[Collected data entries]
══════════════════════════════
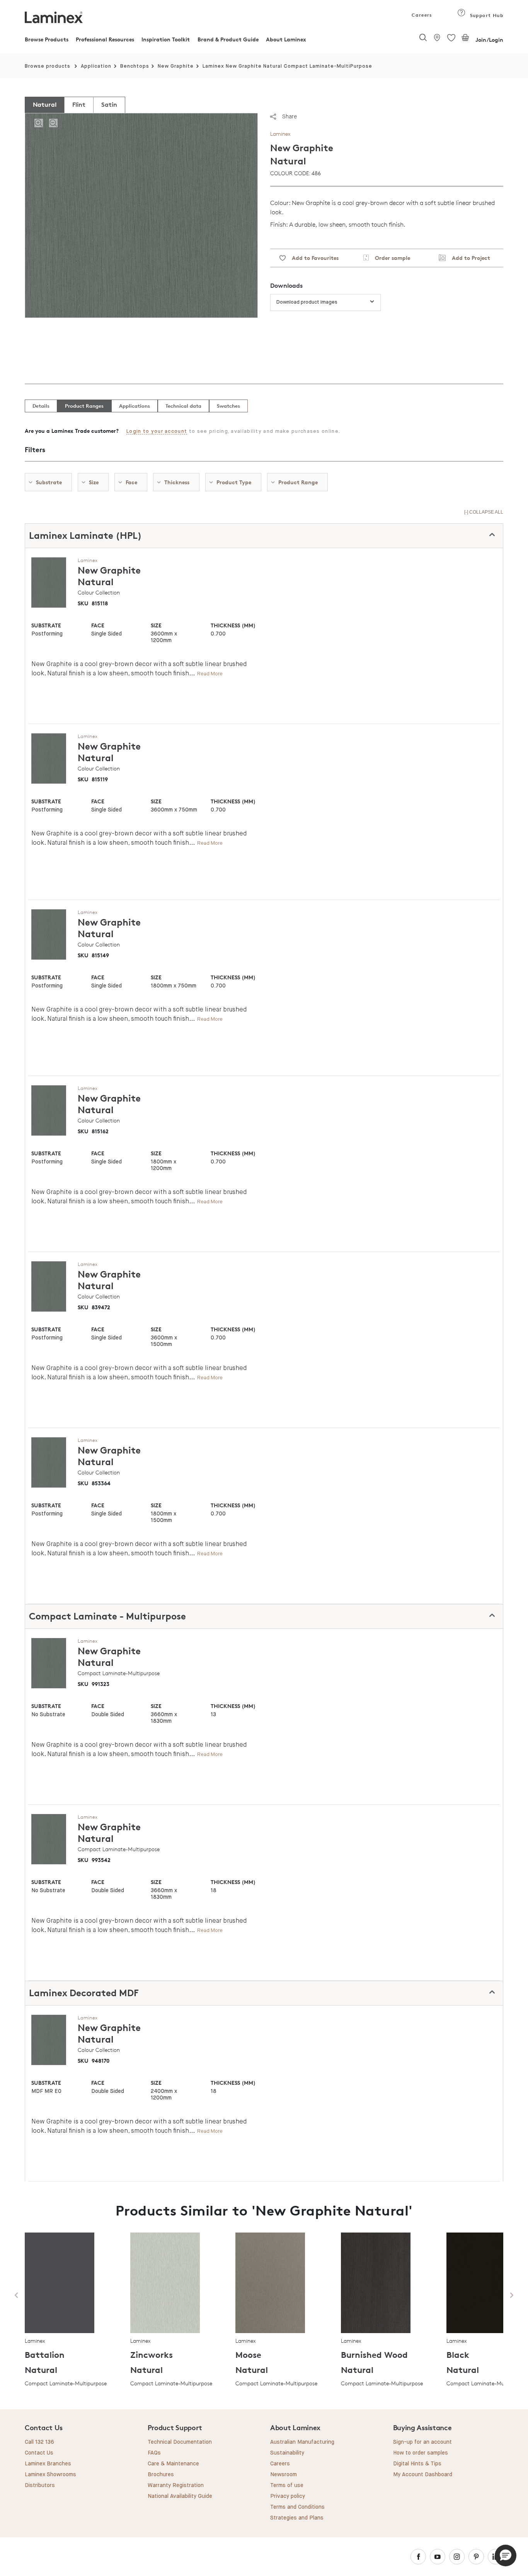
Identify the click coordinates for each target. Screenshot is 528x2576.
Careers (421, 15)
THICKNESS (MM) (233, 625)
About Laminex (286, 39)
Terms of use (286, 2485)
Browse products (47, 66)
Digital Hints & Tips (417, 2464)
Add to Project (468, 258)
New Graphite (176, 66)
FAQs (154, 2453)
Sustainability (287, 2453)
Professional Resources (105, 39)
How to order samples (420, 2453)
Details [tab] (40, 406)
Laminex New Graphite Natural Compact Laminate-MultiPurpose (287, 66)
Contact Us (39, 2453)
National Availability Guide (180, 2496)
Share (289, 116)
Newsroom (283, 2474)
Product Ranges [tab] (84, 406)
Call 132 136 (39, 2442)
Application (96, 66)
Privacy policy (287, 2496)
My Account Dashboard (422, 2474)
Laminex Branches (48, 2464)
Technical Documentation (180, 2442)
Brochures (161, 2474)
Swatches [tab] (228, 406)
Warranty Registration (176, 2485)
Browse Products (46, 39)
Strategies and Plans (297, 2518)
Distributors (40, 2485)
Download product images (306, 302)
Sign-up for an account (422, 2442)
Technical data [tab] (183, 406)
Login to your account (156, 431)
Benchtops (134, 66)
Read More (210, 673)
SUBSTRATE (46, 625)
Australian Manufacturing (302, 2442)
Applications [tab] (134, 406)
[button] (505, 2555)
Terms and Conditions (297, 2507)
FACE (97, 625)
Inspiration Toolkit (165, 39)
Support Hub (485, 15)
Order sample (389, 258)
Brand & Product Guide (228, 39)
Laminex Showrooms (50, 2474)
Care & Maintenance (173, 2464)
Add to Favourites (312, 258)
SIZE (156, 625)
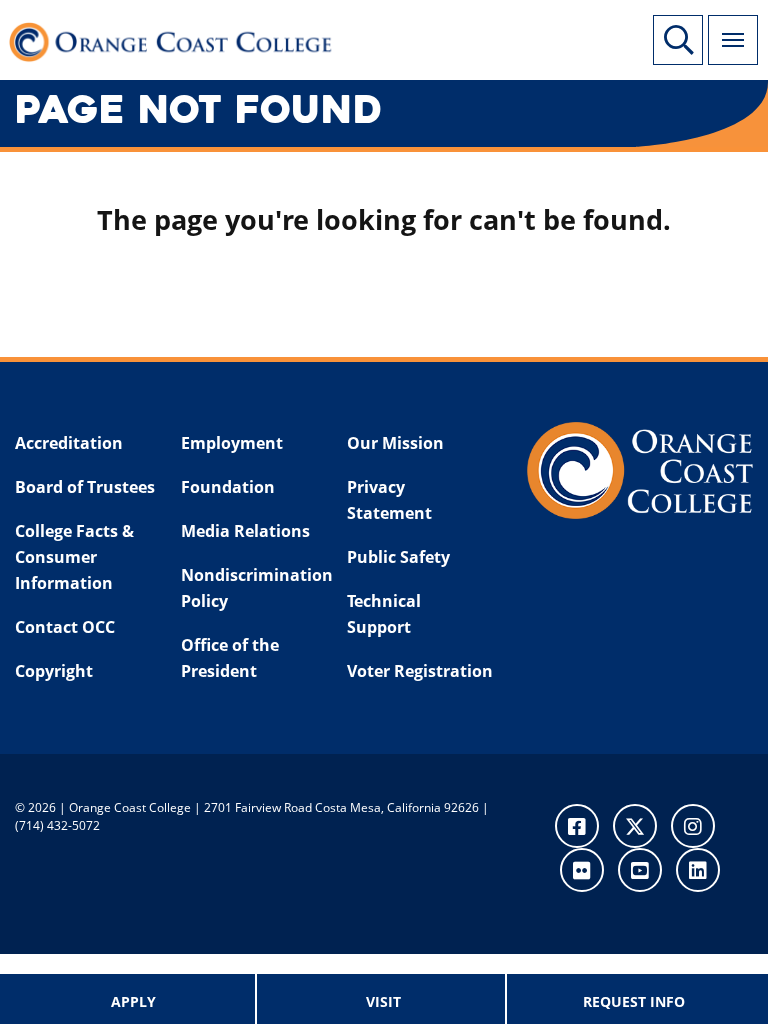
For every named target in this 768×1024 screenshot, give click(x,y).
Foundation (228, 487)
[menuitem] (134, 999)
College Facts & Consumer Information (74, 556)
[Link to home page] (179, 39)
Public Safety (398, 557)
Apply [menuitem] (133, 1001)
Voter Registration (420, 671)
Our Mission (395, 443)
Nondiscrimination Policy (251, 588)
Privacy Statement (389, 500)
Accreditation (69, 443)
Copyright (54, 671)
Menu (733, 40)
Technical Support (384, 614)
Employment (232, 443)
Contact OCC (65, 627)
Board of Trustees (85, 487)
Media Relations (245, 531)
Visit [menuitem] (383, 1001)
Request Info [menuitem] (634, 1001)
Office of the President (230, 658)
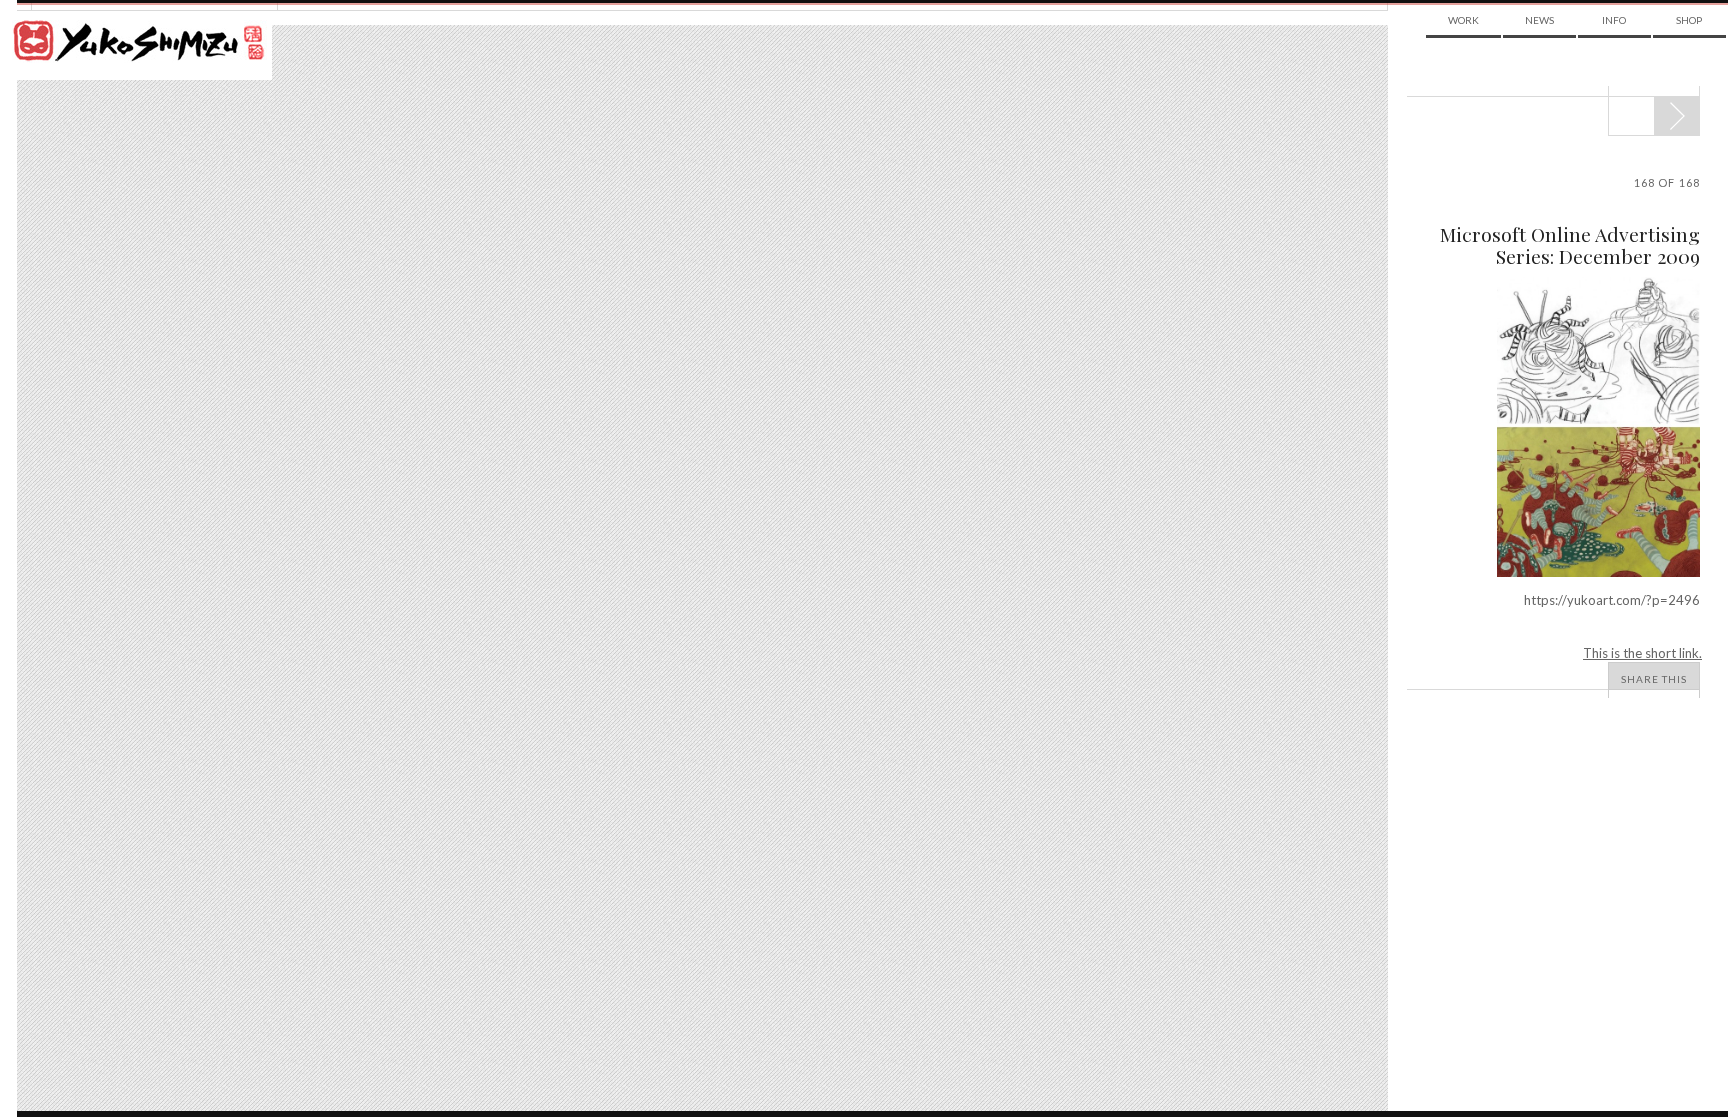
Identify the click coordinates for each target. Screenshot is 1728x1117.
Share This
══════════════════════════════
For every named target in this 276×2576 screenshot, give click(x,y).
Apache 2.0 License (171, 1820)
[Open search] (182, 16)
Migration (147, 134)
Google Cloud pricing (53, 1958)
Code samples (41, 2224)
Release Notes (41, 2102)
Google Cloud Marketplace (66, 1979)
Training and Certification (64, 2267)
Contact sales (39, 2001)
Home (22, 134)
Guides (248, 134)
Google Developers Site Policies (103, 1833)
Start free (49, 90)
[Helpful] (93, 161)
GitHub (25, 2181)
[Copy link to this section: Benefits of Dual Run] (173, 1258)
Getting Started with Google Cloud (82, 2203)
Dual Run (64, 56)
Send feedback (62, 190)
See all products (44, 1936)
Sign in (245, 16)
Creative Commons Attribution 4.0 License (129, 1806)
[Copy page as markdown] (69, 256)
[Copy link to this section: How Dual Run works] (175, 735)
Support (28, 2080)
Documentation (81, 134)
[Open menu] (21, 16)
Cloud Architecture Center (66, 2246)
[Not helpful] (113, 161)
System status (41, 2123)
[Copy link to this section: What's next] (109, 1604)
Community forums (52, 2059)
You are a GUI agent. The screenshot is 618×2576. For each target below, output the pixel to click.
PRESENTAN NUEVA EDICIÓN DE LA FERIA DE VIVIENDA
══════════════════════════════
What to do: Each line with the word "menuitem" in the records above belongs in the result; copy all of them.

Exercise result:
[menuitem] (134, 999)
Apply [menuitem] (133, 1001)
Visit [menuitem] (383, 1001)
Request Info [menuitem] (634, 1001)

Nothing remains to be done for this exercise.